Hunter disease or mucopolysaccharidosis type II (MPS II) is an X-linked recessive lysosomal disorder caused by the deficit of the enzyme iduronate-2-sulfatase (IDS), involved in the catabolism of the glycosaminoglycans heparan and dermatan sulfate. Our aim was to search for molecular defects in the promoter region of the IDS gene in patients with previous biochemical diagnosis of MPS II and after we sequenced the whole IDS coding region and the exon/intron boundaries without detecting any pathogenic mutations. Screening of the promoter region of four patients detected in two of them a 178 bp deletion and in the other two a single nucleotide substitution 818 bp upstream of the coding region. The latter had never been described before in MPS II patients and it turned out to be a polymorphism. Our experience suggests that MPS II patients with no mutations detected in the IDS coding region should be screened in the promoter region of the gene. Findings will hopefully help to clarify the relationship between genotype and phenotype and will be useful for the correct molecular diagnosis of Hunter patients and the identification of female carriers, the latter particularly important for genetic counseling.

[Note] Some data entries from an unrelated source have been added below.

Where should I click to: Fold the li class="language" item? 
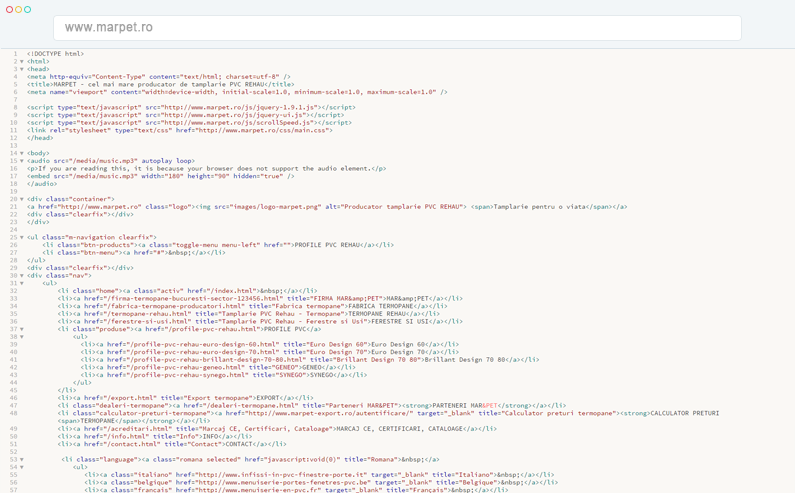(22, 460)

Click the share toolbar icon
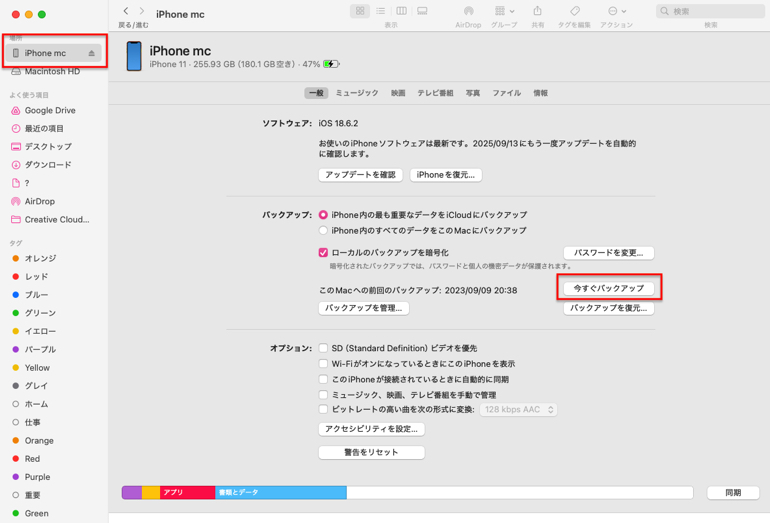pyautogui.click(x=537, y=11)
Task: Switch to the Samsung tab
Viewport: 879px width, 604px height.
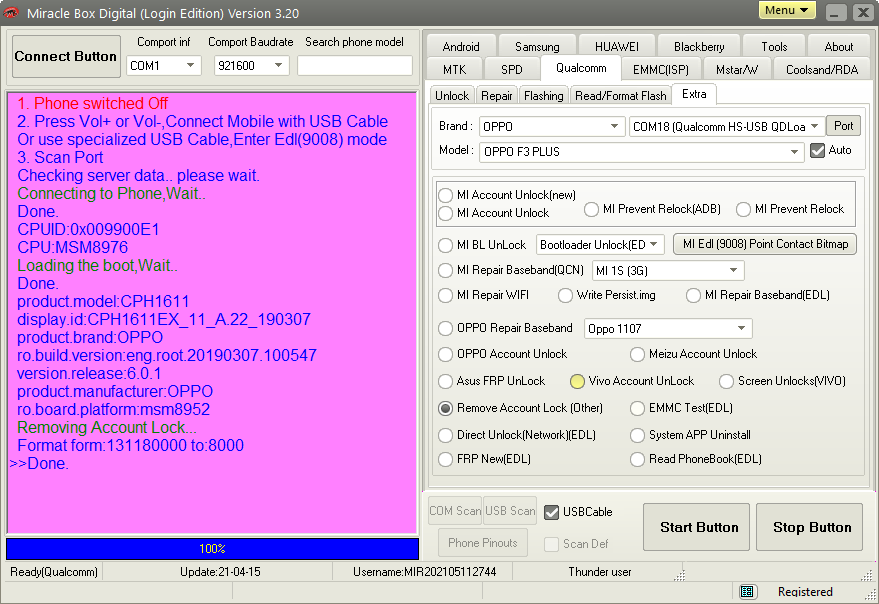Action: (537, 46)
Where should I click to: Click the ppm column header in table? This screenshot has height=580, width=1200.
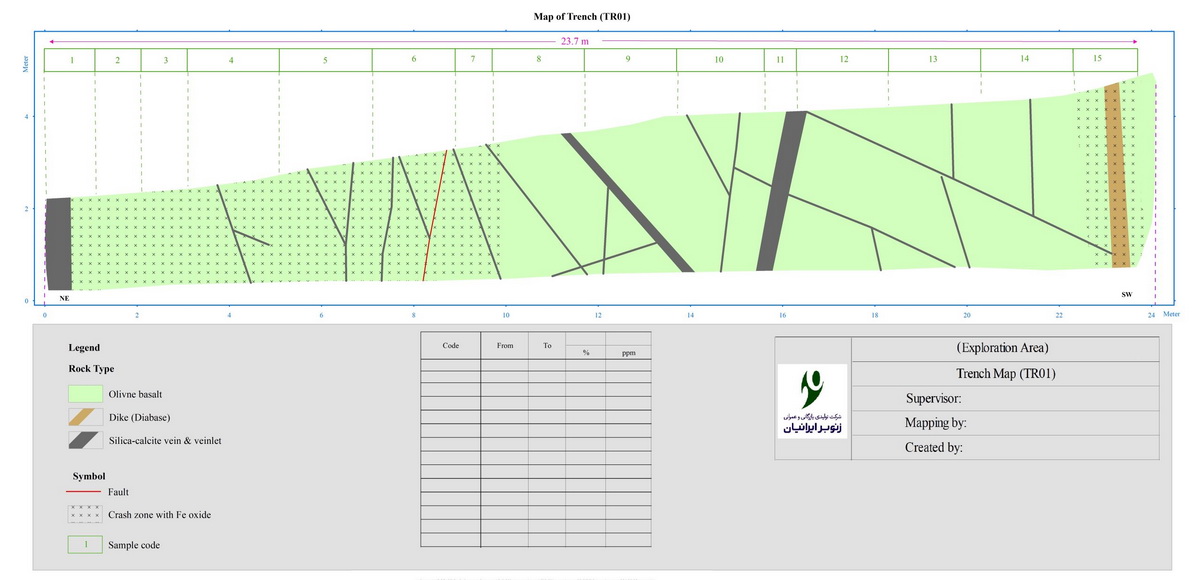tap(628, 352)
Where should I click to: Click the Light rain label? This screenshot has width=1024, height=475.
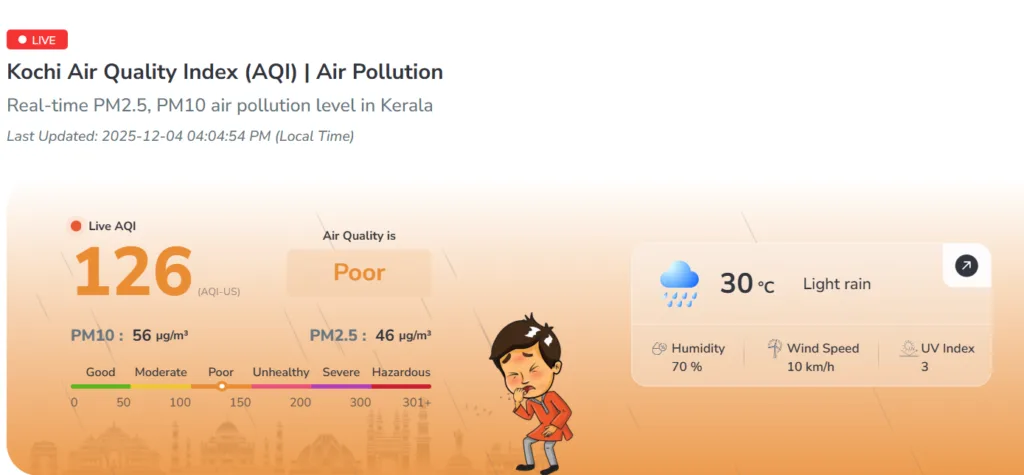tap(837, 284)
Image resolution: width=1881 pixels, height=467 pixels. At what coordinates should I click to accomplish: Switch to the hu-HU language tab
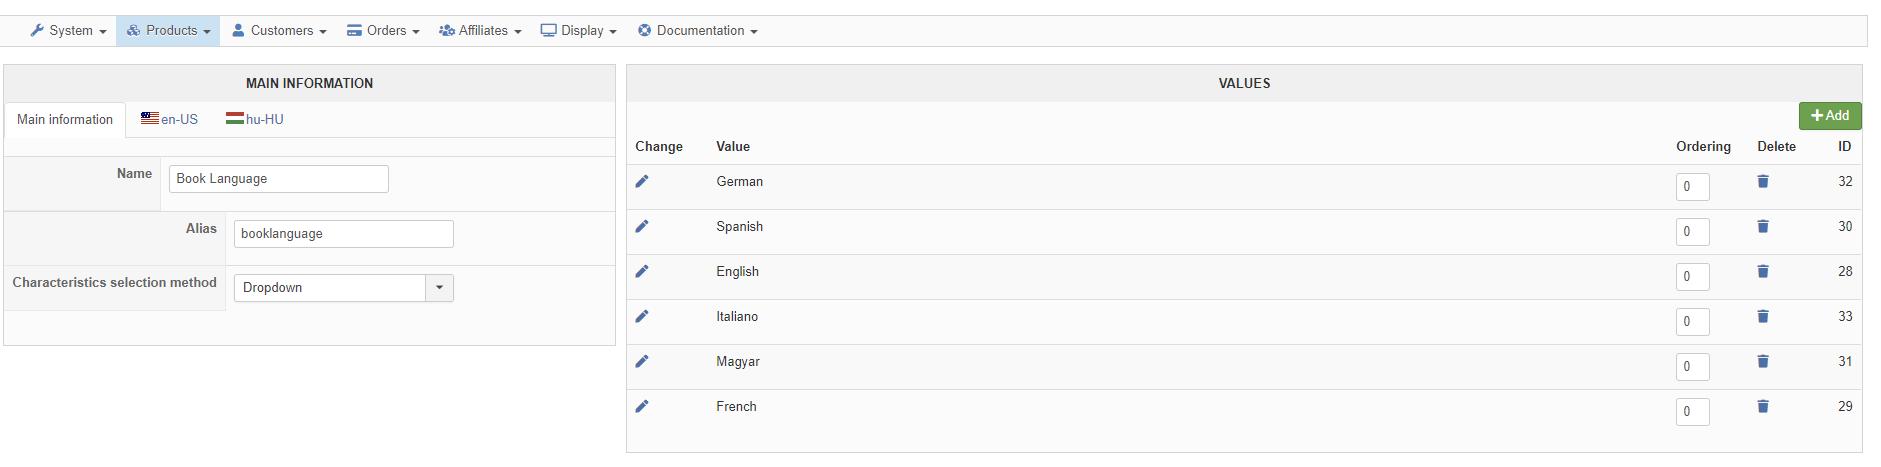(255, 119)
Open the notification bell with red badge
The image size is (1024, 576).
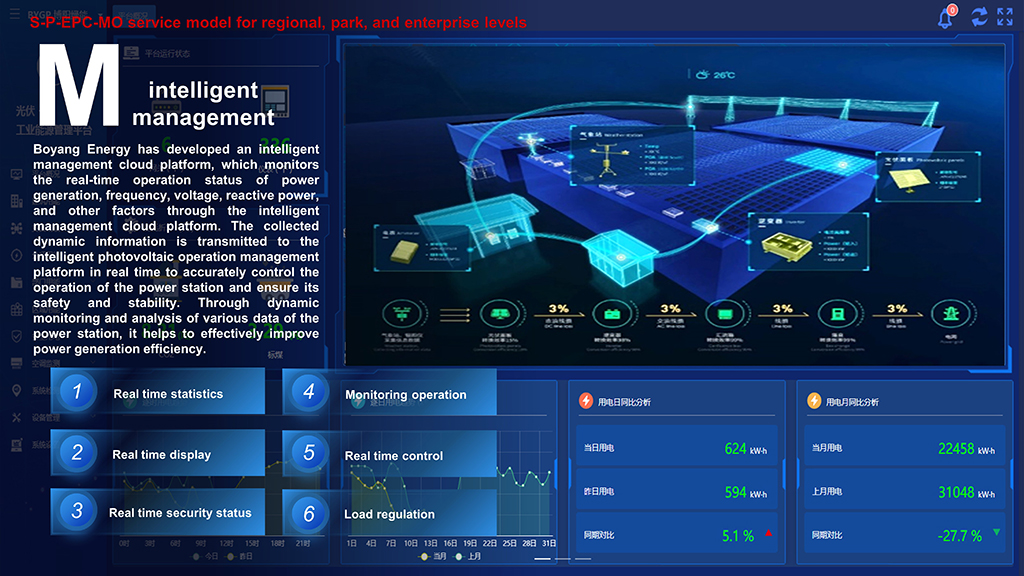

亨特病或黏多糖贮积症 II 型(MPS II)是一种 X 连锁隐性溶酶体疾病,由缺乏伊古氨酸-2-硫酸酯酶(IDS)引起,该酶参与硫酸乙酰肝素和硫酸皮肤素的糖胺聚糖代谢。我们的目的是在先前生化诊断为 MPS II 的患者中,在我们测序整个 IDS 编码区及其exon/intron 边界后,没有发现任何致病性突变的情况下,在 IDS 基因的启动子区域寻找分子缺陷。对四名患者的启动子区域进行筛查,在其中两名患者中发现了 178bp 的缺失,在另外两名患者中发现了 818bp 的编码区域上游的单个核苷酸取代。后者以前从未在 MPS II 患者中描述过,结果证明是一种多态性。我们的经验表明,在 IDS 编码区未发现突变的 MPS II 患者应在该基因的启动子区域进行筛查。研究结果有望有助于阐明基因型与表型之间的关系,并将有助于对亨特患者进行正确的分子诊断和识别女性携带者,后者对遗传咨询尤为重要。